School administrators at a Spotsylvania County, Virginia high school initially denied a student when she asked permission to start a pro-life club in her school. But after the teen persisted, the school relented and gave her permission.
Maddie Sutherland of Courtland High School had informed school administrators that they had violated her rights when they denied her permission to start her club earlier this school year.
The teen told FoxDC that she was a deep believer in the pro-life movement and warned the school that she wasn’t taking the denial lightly.
“I really think we should be encouraged to talk about really controversial matters in school … it shouldn’t be a problem,” she told Fox.
Miss Sutherland pointed out to the school noting that if they can teach students about Roe v. Wade, then she should be able help students who are interested learn of the other side of the issue.
After the teen applied pressure to the school, administrators relented but told the student she would have to wait until next year to start her club. But it wasn’t long before they changed that rule, too.
School authorities released a lengthy statement to explain their position on the matter.

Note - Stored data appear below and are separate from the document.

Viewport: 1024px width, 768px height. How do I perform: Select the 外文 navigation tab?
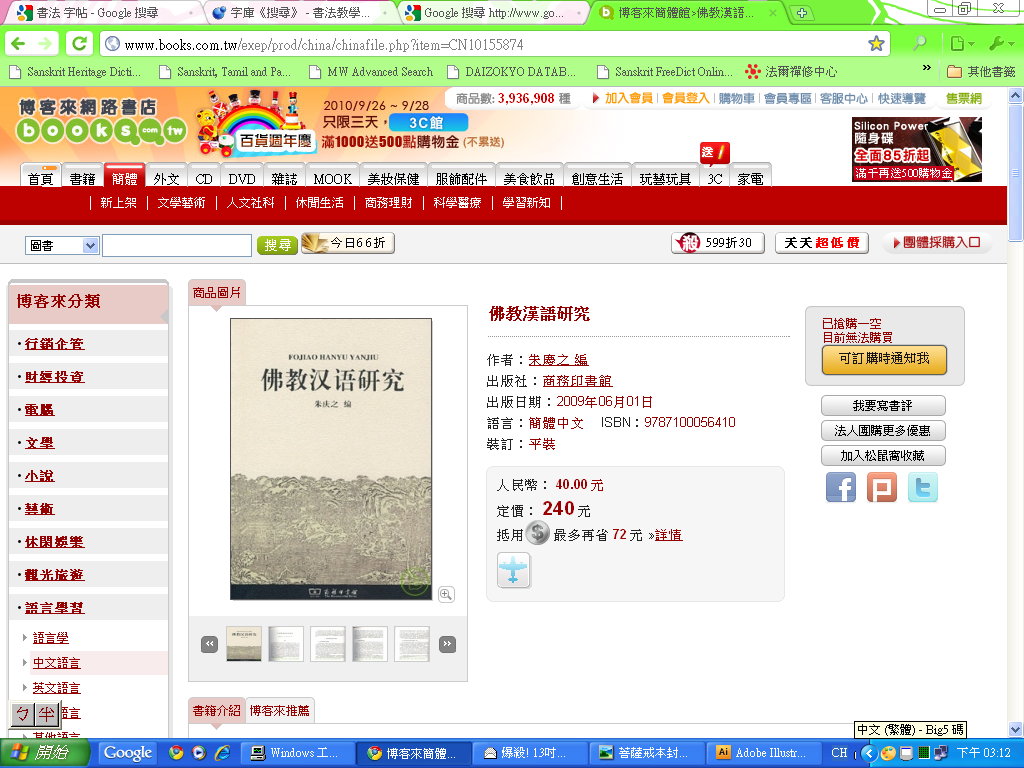[x=167, y=179]
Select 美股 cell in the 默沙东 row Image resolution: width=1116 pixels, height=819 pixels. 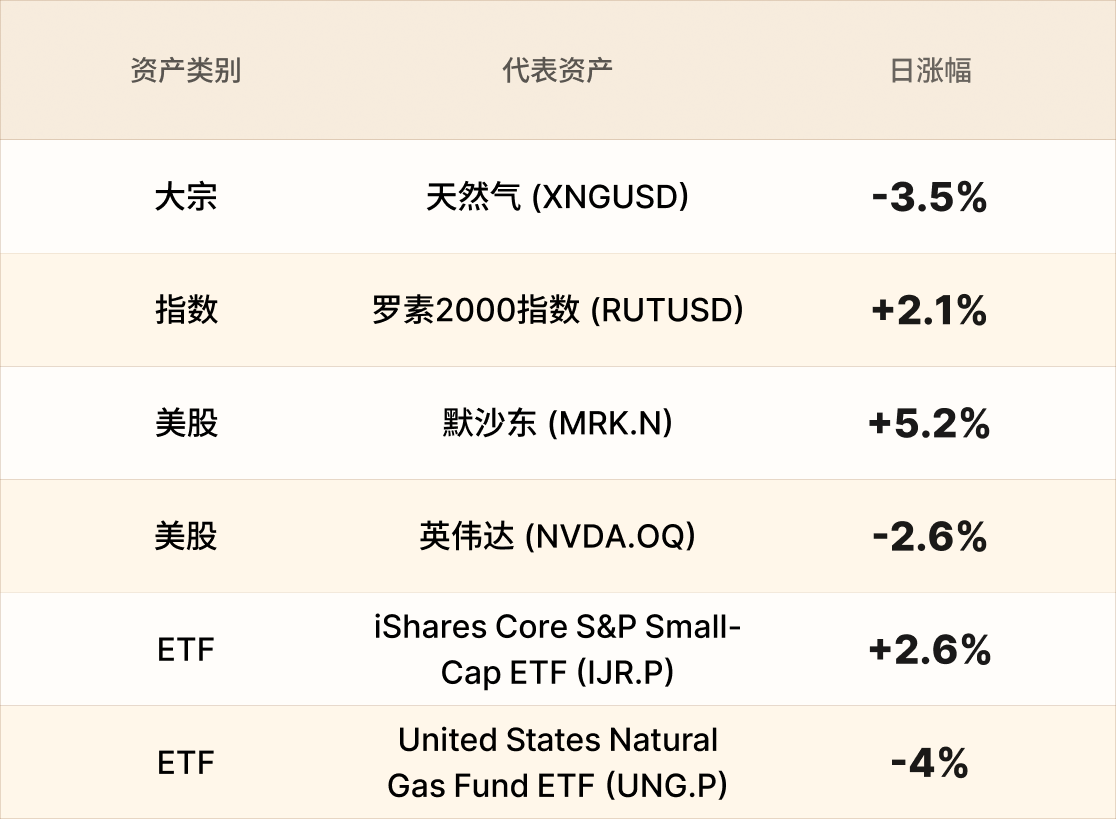[186, 423]
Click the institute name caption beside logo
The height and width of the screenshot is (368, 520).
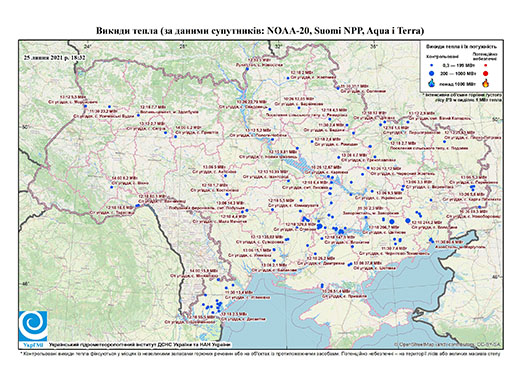[x=139, y=345]
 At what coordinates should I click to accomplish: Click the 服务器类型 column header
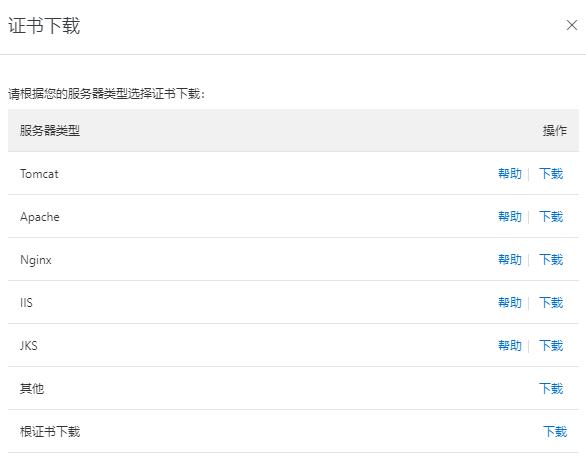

“The Spotsylvania County School Board and its administrators believe that the appropriate exercise of free speech is an essential element to engaging in democracy. It is with great pride that the School Board and its employees help to prepare our county’s youth to be informed and active citizens of our community. The focus of the School Board and the administration is always on our students. If a student or member of our community has a concern about a School Board policy or regulation, or its application, the School Division welcomes the opportunity for constructive dialogue.“While the School Division has not received any direct communication regarding the concerns over the start date of the club, which have been described in various media outlets, the School Division will take these concerns into consideration and re-examine the applicable School Board policies and regulations.
“Today, the Principal requested that the Superintendent allow him to approve for the club to begin this year. In light of unique circumstances, the Principal’s request was granted.”
LifeNews.com noted that the change of direction was “a huge win for pro-life students.”